Authors: Dan Lewis
The United States made its first attempt at what would later be termed “rocket mail” in 1936, firing a pair of rockets across a lake on the border of New York and New Jersey. But the distance—only about 1,000 feet—wasn’t very impressive. A couple decades later, the Post Office Department (now the U.S. Postal Service) decided to try and make it work, for real. On June 8, 1959, working with the U.S. Navy, they fired a nuclear missile from the USS
Barbero
, a submarine then stationed a few miles off the coast of Norfolk. The nuclear warhead had been replaced with 3,000 postal covers—basically, commemorative envelopes with precancelled stamps—containing letters from Postmaster General Arthur Summerfield. The letters were addressed to President Eisenhower and a series of governmental and postal officials throughout the United States, and all had the same return address: “The Postmaster General, Washington.”
The missile took flight at 9:30
A.M.
Its guidance system was programmed to land at Naval Station Mayport, a military airport a few miles east of Jacksonville, situated on a harbor in Florida. At approximately 9:52, it successfully landed at Mayport. The mission was a success. Postmaster General Summerfield proclaimed that “before man reaches the moon, mail will be delivered within hours from New York to California, to Britain, to India or Australia by guided missiles. We stand on the threshold of rocket mail.”
He was obviously wrong. Most experts believe that “rocket mail” is too expensive to justify the otherwise very cool idea.
BONUS FACT
The Postmaster General isn’t a general. Neither are the Surgeon General or any of the Attorneys General, for that matter. “General,” in these contexts, is not a noun but an adjective, showing the expansiveness of the postmaster’s (or surgeon’s or attorney’s) expertise. According to Michael Herz, a professor of law at the Benjamin N. Cardozo School of Law in New York, who investigated the question insofar as “attorney general” is concerned, there’s no basis for calling these governmental leaders “generals.” Says Herz, doing so is “flatly incorrect by the standards of history, grammar, lexicology and protocol.”
An old postage stamp cover might not strike you as very exciting. But in at least several cases, those covers have been somewhere you’ll probably never go: the moon. And there’s a very good chance that many of these special envelopes shouldn’t have gone to the moon in the first place.

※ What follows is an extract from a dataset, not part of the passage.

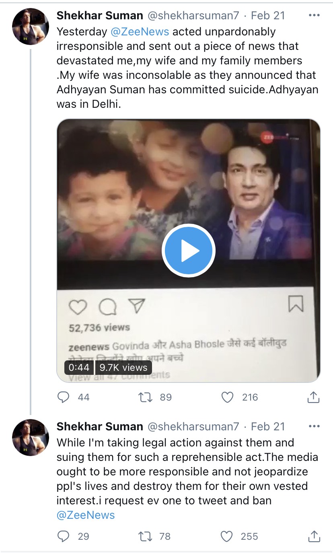
Task: Play the embedded video
Action: (x=189, y=251)
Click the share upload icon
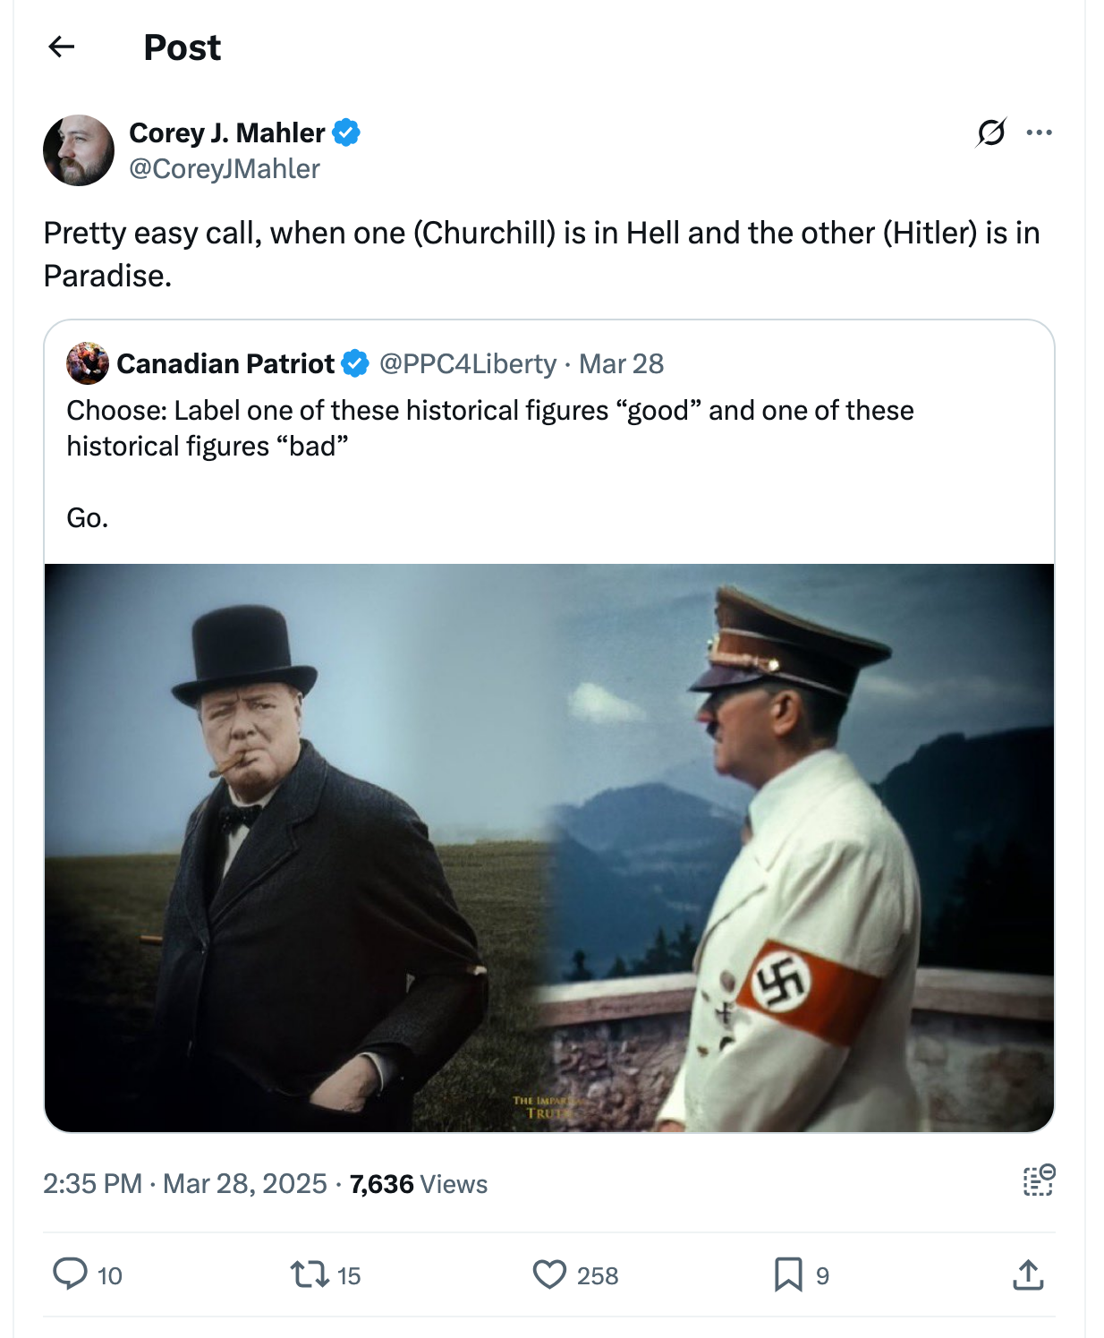This screenshot has width=1104, height=1338. [1028, 1274]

The fact that some of them did may have cost a couple astronauts their jobs.
Apollo 15
launched from Kennedy Space Center in Florida on July 26, 1971. Its lunar module landed on the moon’s surface four days later. The spacecraft carried three astronauts—Commander David Scott, Lunar Module Pilot James Irwin, and Command Module Pilot Alfred Worden—and 641 postage stamp covers. Of those 641, 243 were authorized by NASA, a common way for space missions at the time to create collectables marking the historic occasions. (Most likely, 250 were authorized, but miscounting or damage to some covers reduced the number actually brought into space to 243.) The other 398—400, minus two that were damaged and therefore discarded—were smuggled aboard.
Before the
Apollo 15
mission launch, a German stamp collector named Herman Sieger found out about the 243 NASA-authorized stamp covers and saw an opportunity. He connected with a German man (and naturalized American citizen) named Walter Eiermann, who was well known in the area around Kennedy Space Center and had many contacts within NASA. He convinced the three astronauts to bring the extra 398 stamp covers aboard the flight with them, offering them $7,000 for their troubles, and giving them an extra 100 covers for their own purposes. Scott, who was traveling with an authorized cancellation stamp (for the 243 preapproved covers), was to cancel the 398 contraband covers upon the mission’s return to Earth.

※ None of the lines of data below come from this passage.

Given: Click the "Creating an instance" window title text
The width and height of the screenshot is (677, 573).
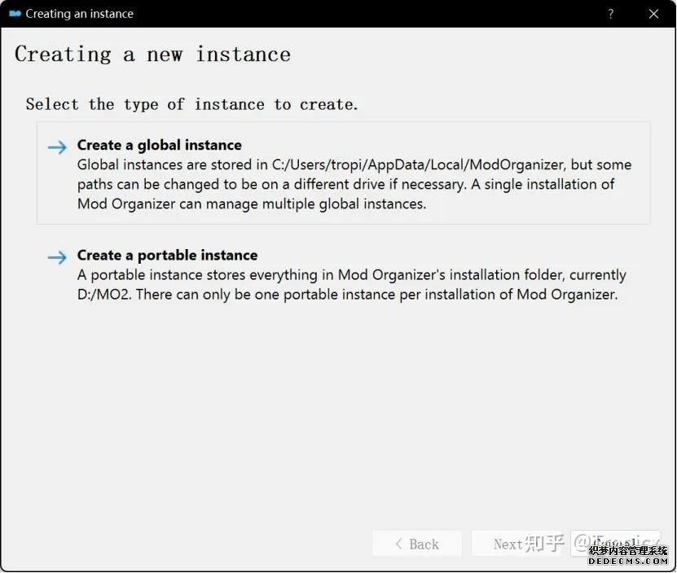Looking at the screenshot, I should [x=79, y=14].
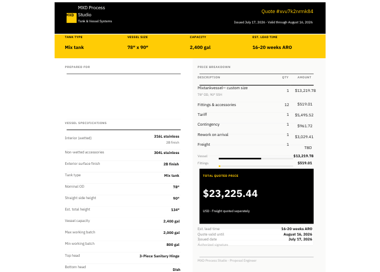Click the Authorized signature line

pyautogui.click(x=256, y=257)
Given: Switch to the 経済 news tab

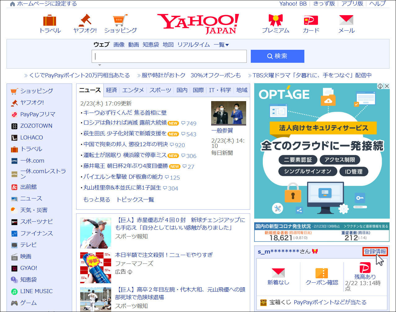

That part of the plan went without a hitch. The stamp covers made the trip and were returned to Sieger, who had originally agreed to not sell any of the stamp covers until after the final Apollo mission came to a close (which, as it turns out, would be another year and a half or so). But Sieger failed to keep that part of the bargain. As reported by the
Spokesman-Review
, he started to sell them almost immediately after, receiving $1,500 for each. In total, he earned roughly $300,000 (about $1.6 million in today’s dollars, accounting for inflation)—which, of course, caught the eye of critics far and wide.
Even though what the astronauts did was not illegal, many objected, seeing the noble heroes become nothing more than profiteering opportunists. (Irwin, by some reports, would later say that he was simply trying to earn enough money to pay for his children’s college educations.) Congress ordered NASA to take action. NASA reassigned the astronauts to nonflight roles and confiscated their 100 remaining covers, prompting their resignations.

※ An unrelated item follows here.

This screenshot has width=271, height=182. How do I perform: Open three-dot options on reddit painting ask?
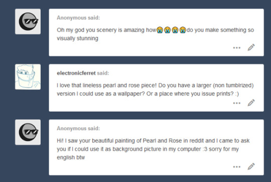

A few years later, in 1983, NASA and the U.S. Postal Service partnered to put 260,000 commemorative stamp covers on the STS-8
Challenger
shuttle mission. Noting that what they did was not very different, the
Apollo 15
crew took legal action to regain their own stamp covers. According to Worden’s autobiography, they settled with NASA and the covers were returned. As recently as 2011, one of the covers sold at auction for $15,000.
BONUS FACT
Worden has two claims to fame due to the
Apollo 15
mission. On August 5, 1971, he made the first walk in deep space, 196,000 miles from Earth; from that vantage point, he was able to see both the moon and Earth, as he told CNN. Second, Worden holds the record for the most isolated known person in human history. While Scott and Irwin were on the moon’s surface, Worden was in orbit above the moon, alone, and at one point was 2,235 miles away from the two men on the surface below. (That’s roughly the distance from Barcelona to Moscow.)
On July 20, 1969, Neil Armstrong and Buzz Aldrin became the first people to set foot on the moon. As part of the
Apollo 11
mission, they famously took a flag pole mounted with an American flag and placed it on the moon’s surface next to a plaque that read “Here men from the planet Earth first set foot upon the moon, July 1969
A.D
. We came in peace for all mankind.” The flag’s placement was broadcast back to the rest of us on Earth. More than a half-century later—and no human has returned to the massive rock orbiting our planet in more than forty years—that remains one of the most iconic images of the twentieth century.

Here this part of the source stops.